Reputation: 63
So I'm trying to figure out how to substitute the numbers in specific columns and replace that number with a letter. I'm coding in Perl
input.txt
10004226549870
204226549870062001186000000000040008060802
5032000067470318021604226549870062001186
603200100001312293000522105000000456000131289
603200200006545553000522109000004242000654555
603200300002463923000522090000005571000246392
603200400002635413000521196000248920000263541
60320050000175960300052196600000101700017596
603200600001054853004867190000001003000105485
603200700001451223000522095000003981000145122
75030000674703180216000700017222840007
89999990674703180216000070001722284
9000013
Substitution Table
1 -> A
2 -> B
3 -> C
4 -> D
5 -> E
6 -> F
7 -> G
8 -> H
9 -> I
0 -> {
Substitution should occur under the following conditions:
Line starts with a "6", for the numbers located in column 17 and column 45.
Line starts with a "7", for the number located in column 34.
Line starts with a "8", for the number located in column 35.
With the above substitution rules, the resulting file (using the current file as an example), would result in:
output.txt
10004226549870
2042265498700620
5032000067470318021604226549870062001186
6032001000013122I3000522105000000456000131289
6032002000065455E3000522109000004242000654555
6032003000024639B3000522090000005571000246392
6032004000026354A3000521196000248920000263541
6032005000017596{300052196600000101700017596
6032006000010548E3004867190000001003000105485
6032007000014512B3000522095000003981000145122
750300006747031802160007000172228D0007
8999999067470318021600007000172228D
9000013
**MyCode
my $fn = 'input.txt';
my $wr = 'output.txt';
my %repl = (
1 => "A"
2 => "B"
3 => "C"
4 => "D"
5 => "E"
6 => "F"
7 => "G"
8 => "H"
9 => "I"
0 => "{"
);
open ( my $fh, '<', $fn ) or die "Could not open file '$fn': $!";
open ( my $ww, '>', $wr ) or die "Could not open file '$fn': $!";
my @lines;
while (my $line = <$fh>) {
chomp $line;
push @lines, $line;
if ( $line =~ /^6/) {
foreach my $key (sort keys %repl){
substr($line, 17, 1) =~ s/\b$key\b/$repl{$key}/g
substr($line, 45, 1) =~ s/\b$key\b/$repl{$key}/g
}
}
elsif ($line =~ /^7/) {
foreach my $key (sort keys %repl){
substr($line, 34, 1) =~ s/\b$key\b/$repl{$key}/g
}
}
elsif ($line =~ /^8/) {
foreach my $key (sort keys %repl){
substr($line, 35, 1) =~ s/\b$key\b/$repl{$key}/g
}
}
else {
print $ww $_;
}
}
close $fh;
close $ww;
Upvotes: 3
Views: 216
Reputation: 2317
I generally like to avoid using the regex engine unless I'm matching a pattern.
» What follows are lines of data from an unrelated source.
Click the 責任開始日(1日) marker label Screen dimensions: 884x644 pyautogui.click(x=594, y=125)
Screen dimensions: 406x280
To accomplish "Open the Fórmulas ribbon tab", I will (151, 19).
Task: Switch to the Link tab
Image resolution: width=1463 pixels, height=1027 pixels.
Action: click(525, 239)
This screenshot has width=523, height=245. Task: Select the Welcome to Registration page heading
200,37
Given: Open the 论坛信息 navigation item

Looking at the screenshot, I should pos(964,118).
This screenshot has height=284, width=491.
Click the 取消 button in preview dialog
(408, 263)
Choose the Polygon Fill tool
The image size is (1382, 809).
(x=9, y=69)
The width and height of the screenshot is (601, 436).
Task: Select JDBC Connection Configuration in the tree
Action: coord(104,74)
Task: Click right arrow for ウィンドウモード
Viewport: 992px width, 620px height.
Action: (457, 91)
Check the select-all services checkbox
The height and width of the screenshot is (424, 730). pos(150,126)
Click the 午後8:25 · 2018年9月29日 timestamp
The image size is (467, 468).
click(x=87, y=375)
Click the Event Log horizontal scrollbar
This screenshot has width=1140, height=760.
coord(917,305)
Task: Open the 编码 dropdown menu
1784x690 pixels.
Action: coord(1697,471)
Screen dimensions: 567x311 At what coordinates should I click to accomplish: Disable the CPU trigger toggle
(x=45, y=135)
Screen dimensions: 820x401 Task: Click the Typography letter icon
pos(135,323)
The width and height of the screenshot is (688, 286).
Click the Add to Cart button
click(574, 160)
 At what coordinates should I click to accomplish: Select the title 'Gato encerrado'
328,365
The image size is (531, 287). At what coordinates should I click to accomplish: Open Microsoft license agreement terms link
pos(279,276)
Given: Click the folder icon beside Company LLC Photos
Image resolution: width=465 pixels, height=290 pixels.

Here's how I might do it.
use strict;
use warnings;
my %table = (
1 => 'A', 2 => 'B', 3 => 'C', 4 => 'D', 5 => 'E',
6 => 'F', 7 => 'G', 8 => 'H', 9 => 'I', 0 => '{',
);
my %subs = (
6 => [17, 45],
7 => [34],
8 => [35],
);
while (my $line = <DATA>) {
chomp $line;
my $cols = $subs{ substr($line, 0, 1) } // [];
for my $col (@$cols) {
next if length($line) < $col;
my $char = substr($line, $col - 1, 1);
substr($line, $col - 1, 1) = $table{$char};
}
print "$line\n";
}
__DATA__
10004226549870
204226549870062001186000000000040008060802
5032000067470318021604226549870062001186
603200100001312293000522105000000456000131289
603200200006545553000522109000004242000654555
603200300002463923000522090000005571000246392
603200400002635413000521196000248920000263541
60320050000175960300052196600000101700017596
603200600001054853004867190000001003000105485
603200700001451223000522095000003981000145122
75030000674703180216000700017222840007
89999990674703180216000070001722284
9000013
Upvotes: 2
Reputation: 66899
This is good and the only problem I can see is that you may have miscounted, as substr counts start with 0. The other thing is that every line needs to be written to the output file, so lose that final else
and just write out the line, changed or not.†
However, I'd offer an improvement. Probing for a character by running a regex for each key is not needed, and is wasteful and expensive. There are other ways, which are simpler and efficient.
Using substr
we need two calls when its replacement is decided dynamically
substr $line, 16, 1, $repl{ substr $line, 16, 1 };
This replaces a substring of length 1
at position 17 (counting starts with 0) with a value in %repl
for a key which is the substring of length 1
at position 17.
But this line on its own can have a problem if the string was shorter than the required position. Ths is in fact the case with the line that gets {
as replacement, which has only 44 characters. Given rather "specific" behavior of substr
with edge cases it's better to not reach for "fixes" but check
# for $col == 45 (etc)
if (length $line >= $col) {
substr $line, $col-1, 1, $repl{ substr $line, $col-1, 1 };
}
Those positions can be prepared in an array to avoid scattered magic numbers or scalars.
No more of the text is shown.